Andray Abrahamian on 38 North explores the option of a travel ban in response to the murder of Otto Warmbier, and comes out somewhat against it:
More importantly, tourism has had a real impact on the class of people we need to connect with the most in the long term: middle and upper middle-class residents of Pyongyang. There has been a profound change in social attitudes among the community of citizens that are authorized to deal with foreigners in Pyongyang. In the past decade, there has been increased curiosity, cosmopolitanism, and open-mindedness among members of this group. In addition, these people have friends and friends of friends who also experience the outside world more, mostly through commercial ties with China. These people may not be able to change the country overnight, but they are its most important constituency for change, and in the long run, will become even more important.
Finally, tourism has been an extremely useful source of information for the community of Korea watchers. Tourists often identify and provide valuable insights into social and economic changes in a way that wasn’t possible before. Cutting off this source of information would be a loss for Korea analysts.

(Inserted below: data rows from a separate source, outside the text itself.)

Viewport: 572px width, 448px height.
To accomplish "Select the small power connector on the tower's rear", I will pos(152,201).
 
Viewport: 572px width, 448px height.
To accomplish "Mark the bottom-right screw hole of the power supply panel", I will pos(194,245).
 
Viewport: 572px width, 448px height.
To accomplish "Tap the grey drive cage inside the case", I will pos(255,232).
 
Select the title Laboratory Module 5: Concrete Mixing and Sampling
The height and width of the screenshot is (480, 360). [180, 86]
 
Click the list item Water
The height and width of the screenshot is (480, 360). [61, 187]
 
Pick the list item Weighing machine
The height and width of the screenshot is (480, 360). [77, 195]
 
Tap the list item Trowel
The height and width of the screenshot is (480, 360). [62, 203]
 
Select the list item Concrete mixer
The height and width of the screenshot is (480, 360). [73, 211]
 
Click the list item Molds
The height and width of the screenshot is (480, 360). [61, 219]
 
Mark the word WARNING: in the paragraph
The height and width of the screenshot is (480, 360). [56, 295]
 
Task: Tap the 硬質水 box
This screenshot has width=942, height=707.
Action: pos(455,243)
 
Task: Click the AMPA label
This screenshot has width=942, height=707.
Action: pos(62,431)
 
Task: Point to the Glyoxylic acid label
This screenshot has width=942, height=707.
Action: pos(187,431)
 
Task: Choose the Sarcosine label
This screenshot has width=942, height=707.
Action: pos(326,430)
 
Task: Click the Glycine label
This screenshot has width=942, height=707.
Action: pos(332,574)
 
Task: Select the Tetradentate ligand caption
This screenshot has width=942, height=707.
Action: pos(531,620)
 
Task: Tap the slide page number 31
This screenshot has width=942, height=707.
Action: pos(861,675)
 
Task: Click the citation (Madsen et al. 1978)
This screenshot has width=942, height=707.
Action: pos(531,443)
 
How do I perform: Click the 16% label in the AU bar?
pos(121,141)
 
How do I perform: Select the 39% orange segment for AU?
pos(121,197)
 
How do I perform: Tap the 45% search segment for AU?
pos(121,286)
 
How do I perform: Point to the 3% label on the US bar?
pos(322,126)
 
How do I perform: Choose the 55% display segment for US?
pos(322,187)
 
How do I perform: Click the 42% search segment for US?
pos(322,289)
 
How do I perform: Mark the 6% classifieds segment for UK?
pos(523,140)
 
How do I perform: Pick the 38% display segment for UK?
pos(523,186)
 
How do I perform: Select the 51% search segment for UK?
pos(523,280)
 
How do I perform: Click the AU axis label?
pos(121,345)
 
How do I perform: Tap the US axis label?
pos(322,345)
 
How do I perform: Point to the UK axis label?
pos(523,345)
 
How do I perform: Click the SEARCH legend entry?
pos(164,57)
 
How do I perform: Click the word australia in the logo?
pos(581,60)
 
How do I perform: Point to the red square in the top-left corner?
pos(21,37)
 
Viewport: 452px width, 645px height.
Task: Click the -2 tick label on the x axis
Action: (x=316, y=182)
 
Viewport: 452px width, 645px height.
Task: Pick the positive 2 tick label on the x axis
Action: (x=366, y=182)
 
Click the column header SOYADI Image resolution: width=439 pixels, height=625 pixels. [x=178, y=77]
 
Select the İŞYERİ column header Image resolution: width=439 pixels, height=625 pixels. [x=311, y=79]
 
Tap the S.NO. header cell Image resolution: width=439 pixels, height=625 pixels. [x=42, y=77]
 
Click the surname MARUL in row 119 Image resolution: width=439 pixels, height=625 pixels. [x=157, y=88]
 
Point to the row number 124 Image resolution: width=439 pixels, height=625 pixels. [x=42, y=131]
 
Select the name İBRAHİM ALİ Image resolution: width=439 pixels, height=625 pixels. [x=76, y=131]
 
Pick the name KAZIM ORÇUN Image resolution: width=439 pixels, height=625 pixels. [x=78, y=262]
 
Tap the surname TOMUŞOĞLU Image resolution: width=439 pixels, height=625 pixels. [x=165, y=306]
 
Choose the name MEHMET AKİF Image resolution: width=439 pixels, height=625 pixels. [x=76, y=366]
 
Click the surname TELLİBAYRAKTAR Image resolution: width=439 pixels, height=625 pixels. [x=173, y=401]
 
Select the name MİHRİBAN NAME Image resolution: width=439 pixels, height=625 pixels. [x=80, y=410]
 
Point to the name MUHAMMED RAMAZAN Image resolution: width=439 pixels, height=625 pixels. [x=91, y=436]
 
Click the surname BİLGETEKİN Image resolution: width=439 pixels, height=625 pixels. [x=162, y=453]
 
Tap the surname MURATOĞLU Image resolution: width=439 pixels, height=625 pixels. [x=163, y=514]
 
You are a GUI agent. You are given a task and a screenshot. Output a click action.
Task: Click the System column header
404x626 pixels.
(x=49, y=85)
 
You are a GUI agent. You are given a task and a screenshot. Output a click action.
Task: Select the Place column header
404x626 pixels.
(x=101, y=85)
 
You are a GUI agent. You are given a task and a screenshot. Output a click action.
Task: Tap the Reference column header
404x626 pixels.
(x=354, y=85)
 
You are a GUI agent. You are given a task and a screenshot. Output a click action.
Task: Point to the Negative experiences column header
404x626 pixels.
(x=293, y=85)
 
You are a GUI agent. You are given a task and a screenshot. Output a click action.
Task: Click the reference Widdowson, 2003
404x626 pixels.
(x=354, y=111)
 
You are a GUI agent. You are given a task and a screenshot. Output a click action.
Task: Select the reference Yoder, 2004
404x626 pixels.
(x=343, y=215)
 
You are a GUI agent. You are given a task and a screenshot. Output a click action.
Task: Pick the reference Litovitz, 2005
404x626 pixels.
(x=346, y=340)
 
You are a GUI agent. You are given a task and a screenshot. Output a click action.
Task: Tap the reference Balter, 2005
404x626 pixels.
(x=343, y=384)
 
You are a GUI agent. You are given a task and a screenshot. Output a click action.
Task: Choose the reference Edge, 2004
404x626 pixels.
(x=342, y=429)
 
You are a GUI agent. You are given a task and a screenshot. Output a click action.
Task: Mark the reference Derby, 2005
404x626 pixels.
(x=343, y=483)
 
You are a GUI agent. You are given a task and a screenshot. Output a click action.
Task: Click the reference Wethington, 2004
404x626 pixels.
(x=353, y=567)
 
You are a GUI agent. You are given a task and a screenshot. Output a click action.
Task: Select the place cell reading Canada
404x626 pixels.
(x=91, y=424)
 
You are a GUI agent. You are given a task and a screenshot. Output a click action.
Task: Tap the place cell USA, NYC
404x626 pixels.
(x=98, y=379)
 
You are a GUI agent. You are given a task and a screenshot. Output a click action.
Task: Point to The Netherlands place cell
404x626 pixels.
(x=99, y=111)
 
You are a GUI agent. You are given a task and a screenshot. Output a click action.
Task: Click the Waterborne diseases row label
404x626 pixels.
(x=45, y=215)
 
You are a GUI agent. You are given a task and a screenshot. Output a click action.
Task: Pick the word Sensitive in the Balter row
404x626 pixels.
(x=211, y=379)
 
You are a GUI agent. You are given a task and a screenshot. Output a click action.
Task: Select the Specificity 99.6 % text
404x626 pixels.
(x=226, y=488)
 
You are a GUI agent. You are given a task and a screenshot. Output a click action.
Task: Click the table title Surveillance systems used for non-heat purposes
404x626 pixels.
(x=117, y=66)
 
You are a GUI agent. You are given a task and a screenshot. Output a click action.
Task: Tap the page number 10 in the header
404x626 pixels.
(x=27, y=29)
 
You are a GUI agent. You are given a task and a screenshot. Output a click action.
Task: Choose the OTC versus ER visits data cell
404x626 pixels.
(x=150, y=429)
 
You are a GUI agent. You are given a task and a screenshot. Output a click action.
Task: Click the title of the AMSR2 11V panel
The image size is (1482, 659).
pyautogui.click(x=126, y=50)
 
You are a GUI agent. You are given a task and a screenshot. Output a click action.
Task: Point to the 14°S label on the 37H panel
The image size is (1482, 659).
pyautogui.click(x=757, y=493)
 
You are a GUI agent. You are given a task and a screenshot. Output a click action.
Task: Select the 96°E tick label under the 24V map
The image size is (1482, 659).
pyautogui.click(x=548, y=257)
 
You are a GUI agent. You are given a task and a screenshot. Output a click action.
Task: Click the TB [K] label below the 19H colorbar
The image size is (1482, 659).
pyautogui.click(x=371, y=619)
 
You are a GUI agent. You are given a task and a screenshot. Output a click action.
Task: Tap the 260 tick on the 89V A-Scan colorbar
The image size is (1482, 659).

Tourism hasn’t been the engine for change that some hoped it might be, perhaps unrealistically, when North Korean officials began talking it up in the mid-1990s. But it is not without its benefits. Thus, any decision to try to curtail US or other tourism to North Korea should not be taken lightly. It would be a satisfying and justifiable moral rebuke and may somewhat reduce leverage that Pyongyang occasionally exploits in its relationship with the United States. It could also prevent the next Otto Warmbier from making a minor mistake that ends up being costly beyond words. However, it would also make people in an isolated place a little less connected to the outside world and harder to understand. Like so much when it comes to North Korea, every option has downsides.
I suppose this could be considered part of the strategic patience option pursued by the Obama Administration, giving the regime an opportunity to change while applying pressure that attempts to shape that change. Will the Trump Administration understand that? Will they still feel that the murder of Warmbier requires some sort of action that is more than giving North Korea the middle finger on Twitter?
And that metaphor spurs another thought. The Trump Administration’s loss of prestige has made the North Korean situation more dangerous because it’s more difficult to guess how the Kim regime monarchy will react to an insult from a country with a depressed prestige level, especially when the North Koreans Kim may perceive the North Korean prestige greatly enhanced due to their advancements in missile, nuclear, and computer technology. But I’m not sure who’s in greater danger – the United States or North Korea.